EXERCISE TASK:
Copy the lines from the one containing "Open advanced settings for Title33" through the end of the records, both ends included, and replace "advanced settings" with "layout settings", changing nothing else. Leave the pictures out of your answer.

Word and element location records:
--

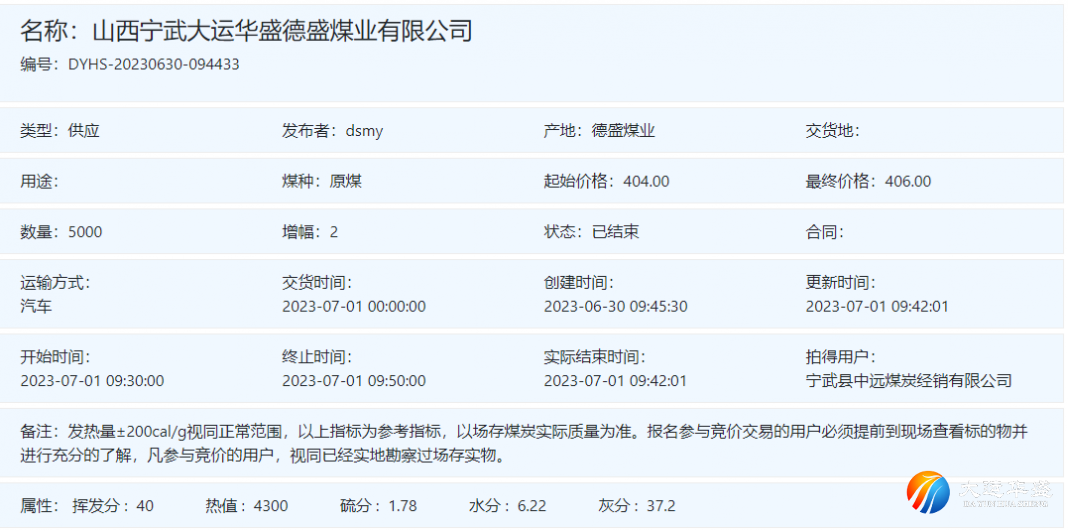Click the publisher name dsmy

pyautogui.click(x=364, y=130)
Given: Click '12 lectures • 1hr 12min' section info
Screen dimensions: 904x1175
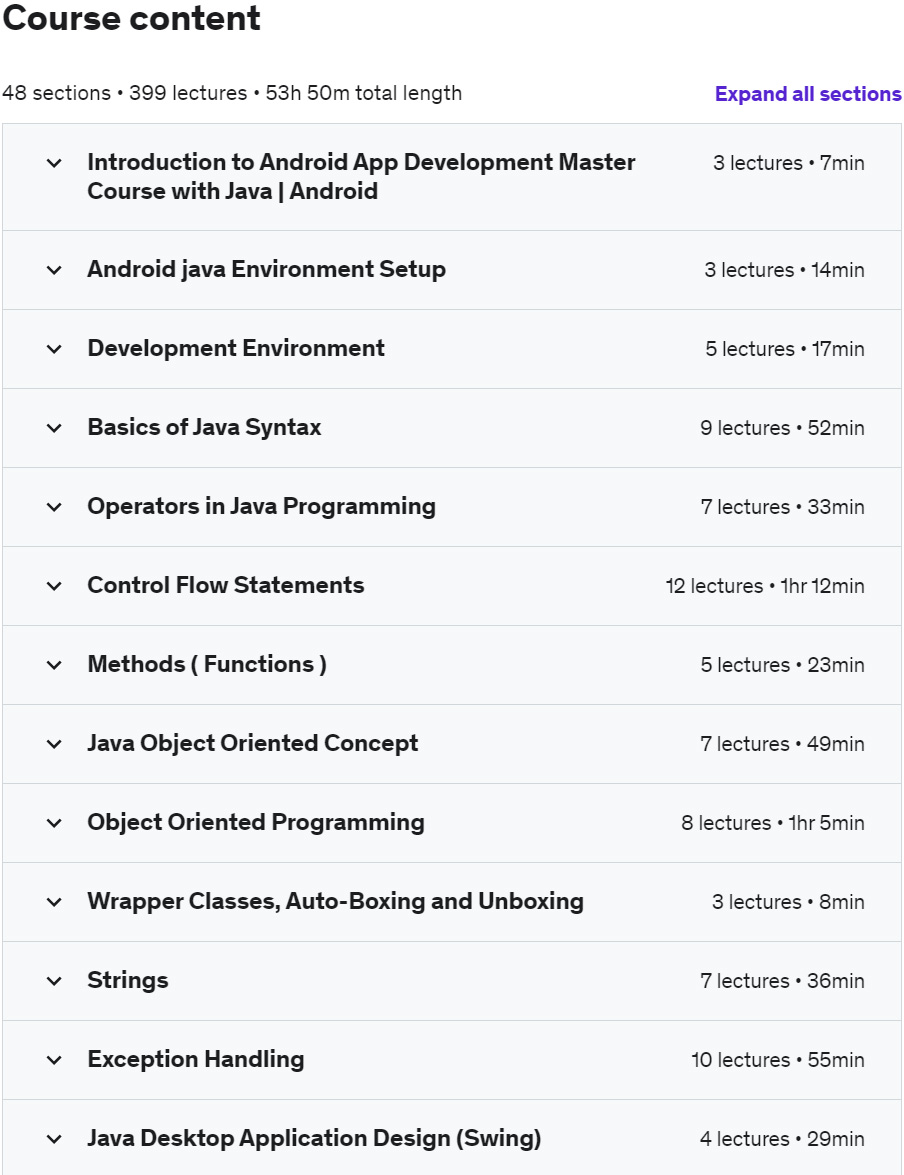Looking at the screenshot, I should (x=765, y=586).

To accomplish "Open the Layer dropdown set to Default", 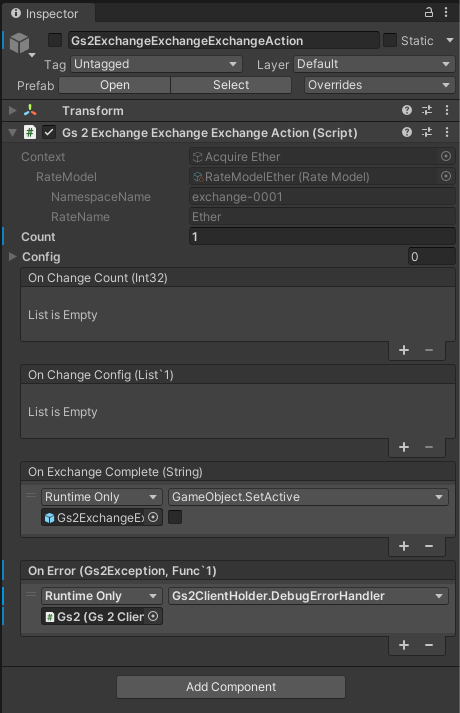I will click(x=374, y=64).
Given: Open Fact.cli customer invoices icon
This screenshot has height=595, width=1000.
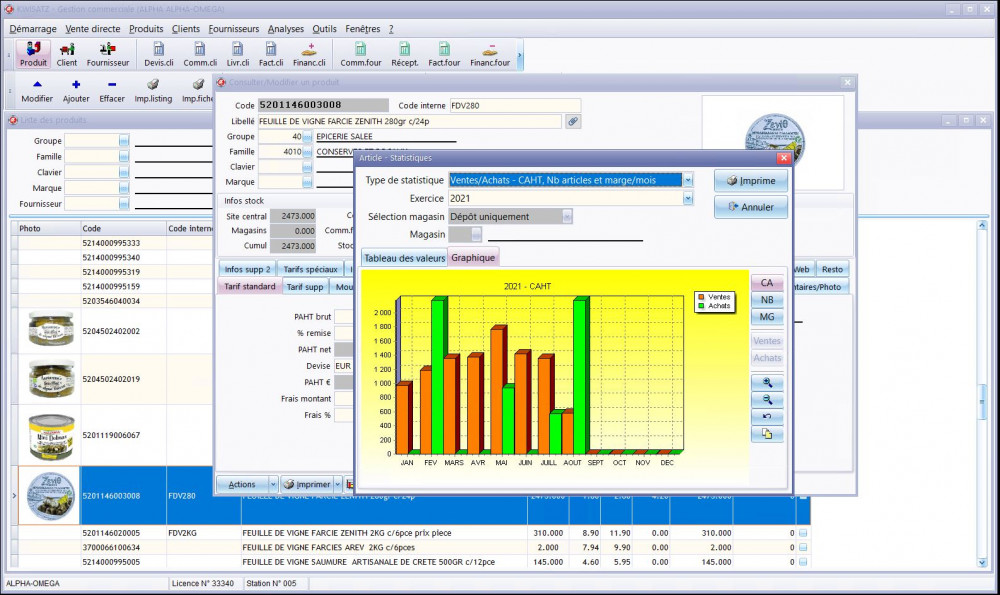Looking at the screenshot, I should [x=271, y=54].
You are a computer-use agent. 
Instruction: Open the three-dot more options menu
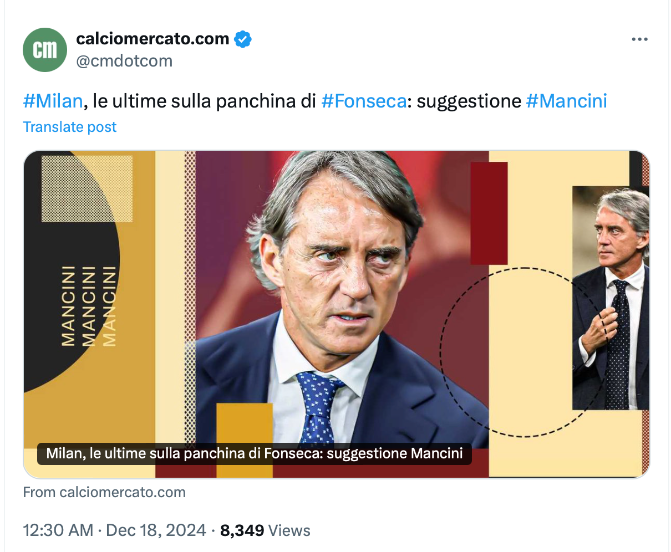point(640,39)
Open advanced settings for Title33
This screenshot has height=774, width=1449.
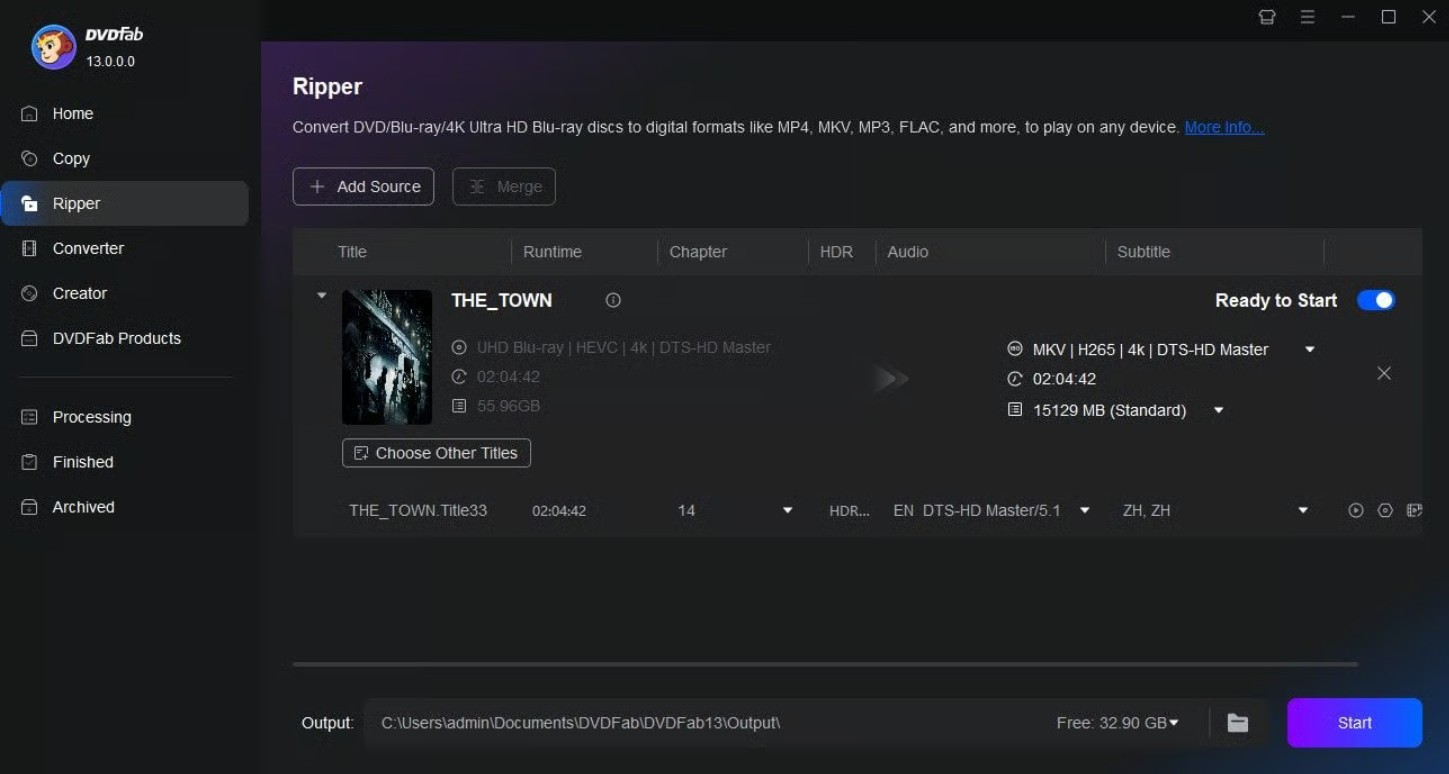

--

TASK OUTPUT:
Open layout settings for Title33
This screenshot has height=774, width=1449.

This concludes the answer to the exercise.